Work to be completed >> For each entry below, write an exact copy and leave out the images.
Start of Recorded data
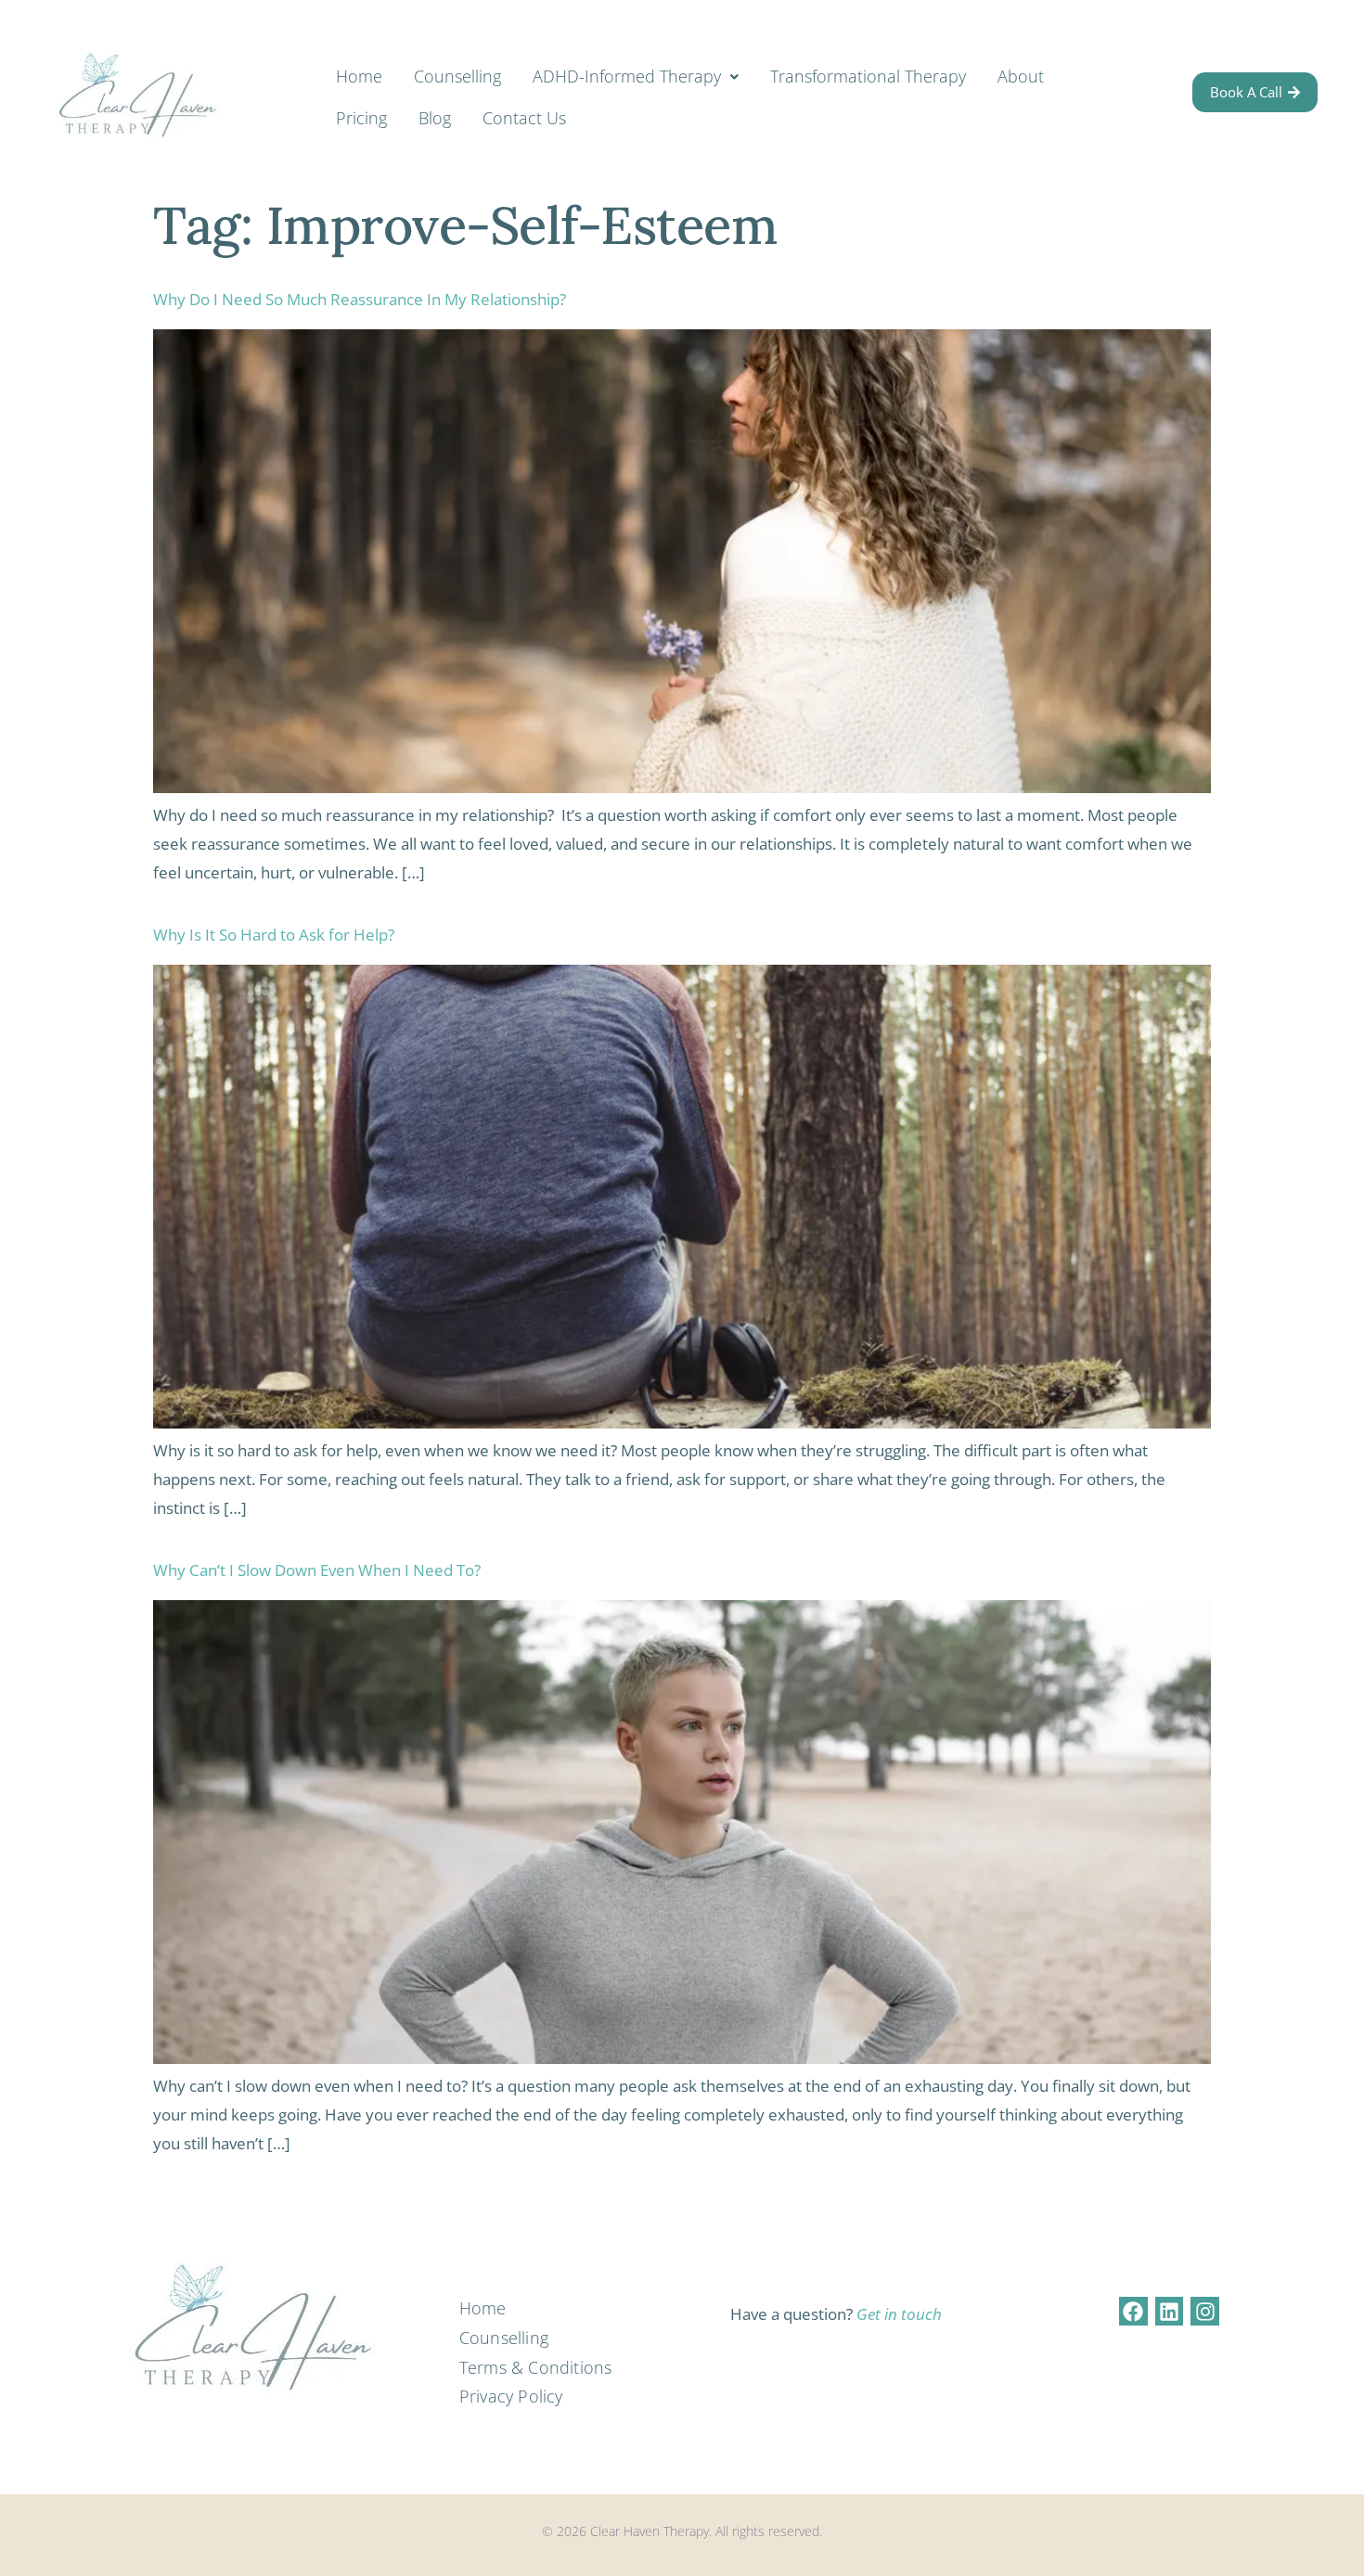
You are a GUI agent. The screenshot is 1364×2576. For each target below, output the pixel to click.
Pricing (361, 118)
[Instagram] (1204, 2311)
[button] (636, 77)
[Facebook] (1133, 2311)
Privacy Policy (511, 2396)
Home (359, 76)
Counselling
End of Recorded data
Your response >>
You are a GUI agent. The screenshot is 1364×2576. For each target below, output the pixel to click.
Pricing (361, 118)
[Instagram] (1204, 2311)
[button] (636, 77)
[Facebook] (1133, 2311)
Privacy Policy (511, 2396)
Home (359, 76)
Counselling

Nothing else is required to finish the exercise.